While caution may be thrown to the wind, a certain sense of impending disappointment lies behind the euphoria. For they know, from years of experience, that this joy will not necessarily last beyond today. In fact, as this week wore on, I was not surprised to have a passenger in my car remark 'If this goes on much longer, we'll be crying out for rain'. Another lady commented that 'there should be a law against this kind of heat'. Indeed the law-enforcers had to be called upon to deal with a beach side skirmish yesterday between two 'tribes' of Dublin with a little too much of the 20-something degrees and a little more of the alcoholic thirst quenching that goes with it.

But we're all determined to enjoy this while it lasts. I walked along the Strand tonight with the intention of buying an ice cream to celebrate a week of summers (though to be truthful, I've been celebrating most of the seven days with an ice cream) only to find that they had sold out of all of my favourites and even those not-so-favourite fake pineapple ones. But there was no dampening of this warm-heartedness. That happiness that comes from the feeling of a warm breeze on bare arms - even as I walk past 'warning signs' of sun burnt, angry families who've had a little too much of a good thing.

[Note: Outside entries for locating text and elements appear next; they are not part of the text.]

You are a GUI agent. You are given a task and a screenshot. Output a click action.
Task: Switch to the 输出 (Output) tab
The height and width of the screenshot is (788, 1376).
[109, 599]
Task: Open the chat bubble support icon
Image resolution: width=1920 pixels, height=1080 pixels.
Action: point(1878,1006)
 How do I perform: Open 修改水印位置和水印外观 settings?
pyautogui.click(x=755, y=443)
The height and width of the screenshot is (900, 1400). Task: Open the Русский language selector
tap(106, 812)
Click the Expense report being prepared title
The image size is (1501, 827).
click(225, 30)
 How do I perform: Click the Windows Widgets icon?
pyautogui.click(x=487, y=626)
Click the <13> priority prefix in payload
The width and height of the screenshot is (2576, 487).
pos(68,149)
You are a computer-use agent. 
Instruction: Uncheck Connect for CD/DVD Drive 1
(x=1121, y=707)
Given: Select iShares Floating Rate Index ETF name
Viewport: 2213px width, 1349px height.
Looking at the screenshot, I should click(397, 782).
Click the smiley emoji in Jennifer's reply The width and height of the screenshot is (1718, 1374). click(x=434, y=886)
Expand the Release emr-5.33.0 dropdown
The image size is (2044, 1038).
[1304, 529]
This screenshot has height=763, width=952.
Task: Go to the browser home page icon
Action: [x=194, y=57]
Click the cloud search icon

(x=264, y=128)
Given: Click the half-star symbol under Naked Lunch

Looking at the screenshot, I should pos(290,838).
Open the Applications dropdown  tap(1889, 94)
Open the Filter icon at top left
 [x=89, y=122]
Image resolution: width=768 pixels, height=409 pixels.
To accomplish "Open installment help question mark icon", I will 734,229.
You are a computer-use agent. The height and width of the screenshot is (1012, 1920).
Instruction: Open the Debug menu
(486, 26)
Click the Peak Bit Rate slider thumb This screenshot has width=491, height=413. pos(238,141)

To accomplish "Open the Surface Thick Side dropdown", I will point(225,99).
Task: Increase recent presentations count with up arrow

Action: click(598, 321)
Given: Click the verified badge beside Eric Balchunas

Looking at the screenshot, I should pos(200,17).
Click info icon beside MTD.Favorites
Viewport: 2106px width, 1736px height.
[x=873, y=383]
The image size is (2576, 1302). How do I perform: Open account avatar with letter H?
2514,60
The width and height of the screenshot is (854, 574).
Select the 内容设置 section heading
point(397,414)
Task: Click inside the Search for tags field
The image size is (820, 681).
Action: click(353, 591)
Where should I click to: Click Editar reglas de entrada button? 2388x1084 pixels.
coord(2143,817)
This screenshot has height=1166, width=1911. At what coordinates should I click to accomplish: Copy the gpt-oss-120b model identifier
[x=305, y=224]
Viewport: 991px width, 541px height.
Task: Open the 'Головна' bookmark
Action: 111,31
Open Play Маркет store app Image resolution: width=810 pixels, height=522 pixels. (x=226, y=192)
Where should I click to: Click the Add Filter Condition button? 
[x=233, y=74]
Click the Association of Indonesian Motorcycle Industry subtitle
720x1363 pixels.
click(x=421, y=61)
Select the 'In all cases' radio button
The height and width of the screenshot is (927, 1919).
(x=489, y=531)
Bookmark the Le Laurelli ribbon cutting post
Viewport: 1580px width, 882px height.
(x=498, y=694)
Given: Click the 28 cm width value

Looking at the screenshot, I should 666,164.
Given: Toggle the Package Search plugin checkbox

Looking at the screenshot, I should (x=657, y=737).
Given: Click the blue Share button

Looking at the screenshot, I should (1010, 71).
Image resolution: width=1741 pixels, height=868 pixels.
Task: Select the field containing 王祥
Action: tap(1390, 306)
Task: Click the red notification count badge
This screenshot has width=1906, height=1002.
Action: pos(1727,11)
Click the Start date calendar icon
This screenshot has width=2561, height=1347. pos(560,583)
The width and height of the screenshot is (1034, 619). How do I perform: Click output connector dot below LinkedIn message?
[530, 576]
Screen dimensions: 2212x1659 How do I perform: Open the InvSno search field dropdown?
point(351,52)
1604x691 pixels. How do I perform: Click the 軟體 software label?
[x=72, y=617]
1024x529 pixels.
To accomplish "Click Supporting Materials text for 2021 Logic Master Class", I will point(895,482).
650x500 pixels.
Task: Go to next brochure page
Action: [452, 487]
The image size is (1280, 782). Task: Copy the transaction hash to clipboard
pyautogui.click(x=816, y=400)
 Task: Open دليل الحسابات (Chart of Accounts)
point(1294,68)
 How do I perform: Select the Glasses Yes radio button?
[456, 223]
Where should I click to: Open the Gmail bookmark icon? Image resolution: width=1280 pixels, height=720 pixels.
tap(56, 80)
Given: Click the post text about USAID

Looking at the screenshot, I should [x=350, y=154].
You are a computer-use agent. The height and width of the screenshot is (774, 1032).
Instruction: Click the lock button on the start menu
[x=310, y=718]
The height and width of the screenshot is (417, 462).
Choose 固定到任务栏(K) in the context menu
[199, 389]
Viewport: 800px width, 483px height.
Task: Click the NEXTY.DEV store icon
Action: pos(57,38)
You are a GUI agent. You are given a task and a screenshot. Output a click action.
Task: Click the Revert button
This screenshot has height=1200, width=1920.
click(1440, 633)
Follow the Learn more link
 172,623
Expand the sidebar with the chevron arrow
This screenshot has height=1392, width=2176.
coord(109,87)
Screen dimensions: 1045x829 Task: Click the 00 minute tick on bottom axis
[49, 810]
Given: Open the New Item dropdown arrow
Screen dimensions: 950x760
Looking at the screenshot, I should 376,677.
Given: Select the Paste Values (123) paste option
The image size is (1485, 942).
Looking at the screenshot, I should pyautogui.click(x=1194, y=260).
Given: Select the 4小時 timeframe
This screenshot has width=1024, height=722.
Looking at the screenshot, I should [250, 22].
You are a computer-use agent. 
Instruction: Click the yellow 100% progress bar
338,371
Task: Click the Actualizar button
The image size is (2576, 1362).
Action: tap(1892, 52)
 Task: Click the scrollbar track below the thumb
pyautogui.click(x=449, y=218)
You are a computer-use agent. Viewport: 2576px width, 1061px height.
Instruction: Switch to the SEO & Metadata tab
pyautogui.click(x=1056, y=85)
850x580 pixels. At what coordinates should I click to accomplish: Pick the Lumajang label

That longing for warmth and sunshine is a longing for something we get a small taste of - every now and then - of heavenly perfection. Of a happiness that fills our hearts and our senses. That lifts our cares and burdens (at least for a little while - until we have to face the inevitable 'buyer's remorse' as we see the unopened, unassembled BBQ we purchased the day before the sun disappeared). This God-given joy of sunshine highlights a longing we have for the light and warmth of the presence of God with us. When the apostle John saw a vision of the future home of those belonging to the Lamb he saw that 'the city does not need the sun or the moon to shine on it, for the glory of God gives it light, and the Lamb is its lamp. The nations will walk by its light, and the kings of the earth will bring their splendour into it.'

There'll be no fear of sunburn or sun-loss in that endless 'summer'.